Since these three teams have conflicting priorities, they end up working in silos. This slows down automation efforts and keeps DevOps initiatives from spreading beyond a small group of individuals.

An Integrated Solution

JFrog has partnered with Quali to provide a “single pane of glass” experience to address the challenges and needs of these organizations and enable true DevOps collaboration across these different teams. Quali’s “Environment as a Service” platform gives development teams on-demand, self-service access to blueprints that model both cloud resources and applications, making it easy to automatically deploy environments on the cloud (VMs or containers).

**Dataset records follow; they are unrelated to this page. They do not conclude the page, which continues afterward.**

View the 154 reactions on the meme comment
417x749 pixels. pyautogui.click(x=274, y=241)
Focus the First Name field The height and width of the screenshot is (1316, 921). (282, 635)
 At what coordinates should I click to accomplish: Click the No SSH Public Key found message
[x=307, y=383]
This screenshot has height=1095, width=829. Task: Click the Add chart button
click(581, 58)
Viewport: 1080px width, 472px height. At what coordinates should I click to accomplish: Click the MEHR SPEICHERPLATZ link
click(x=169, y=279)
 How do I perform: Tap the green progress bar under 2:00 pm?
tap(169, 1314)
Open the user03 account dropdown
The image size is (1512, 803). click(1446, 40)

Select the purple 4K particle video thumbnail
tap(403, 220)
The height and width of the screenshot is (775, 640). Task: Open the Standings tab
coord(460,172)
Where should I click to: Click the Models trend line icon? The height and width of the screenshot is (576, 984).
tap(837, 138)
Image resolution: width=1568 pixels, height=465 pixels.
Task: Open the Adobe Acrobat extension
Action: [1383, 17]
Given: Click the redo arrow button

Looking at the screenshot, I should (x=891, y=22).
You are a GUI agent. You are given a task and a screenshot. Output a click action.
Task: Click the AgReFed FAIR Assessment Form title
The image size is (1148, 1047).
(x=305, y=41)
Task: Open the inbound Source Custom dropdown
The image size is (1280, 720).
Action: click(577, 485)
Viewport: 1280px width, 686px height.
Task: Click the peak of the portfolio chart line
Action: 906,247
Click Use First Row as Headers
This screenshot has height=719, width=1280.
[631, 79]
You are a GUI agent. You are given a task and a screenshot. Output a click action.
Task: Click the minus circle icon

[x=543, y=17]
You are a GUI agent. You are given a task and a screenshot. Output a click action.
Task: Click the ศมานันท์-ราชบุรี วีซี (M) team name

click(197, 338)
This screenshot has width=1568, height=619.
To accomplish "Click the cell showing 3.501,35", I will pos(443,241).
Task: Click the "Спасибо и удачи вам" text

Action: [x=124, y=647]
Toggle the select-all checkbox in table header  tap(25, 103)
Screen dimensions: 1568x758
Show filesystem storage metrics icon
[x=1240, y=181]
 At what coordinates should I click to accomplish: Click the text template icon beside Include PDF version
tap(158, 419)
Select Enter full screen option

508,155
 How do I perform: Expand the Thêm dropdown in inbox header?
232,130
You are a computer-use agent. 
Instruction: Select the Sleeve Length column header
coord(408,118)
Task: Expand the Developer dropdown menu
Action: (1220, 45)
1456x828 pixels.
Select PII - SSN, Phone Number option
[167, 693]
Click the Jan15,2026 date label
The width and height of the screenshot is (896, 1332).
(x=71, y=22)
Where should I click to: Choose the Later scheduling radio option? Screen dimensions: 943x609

With JFrog Artifactory now integrated into Quali’s Torque SaaS platform, you can make sure your latest artifacts are retrieved and installed on the target infrastructure, such as AWS, Azure, or Kubernetes

How Does it Work?

It only takes four simple steps to deploy even the most complex application environment “as a service.”

Step 1: Configure Accounts

The first step is to configure your Artifactory server and other cloud accounts. This is typically performed by the IT/DevOps admin.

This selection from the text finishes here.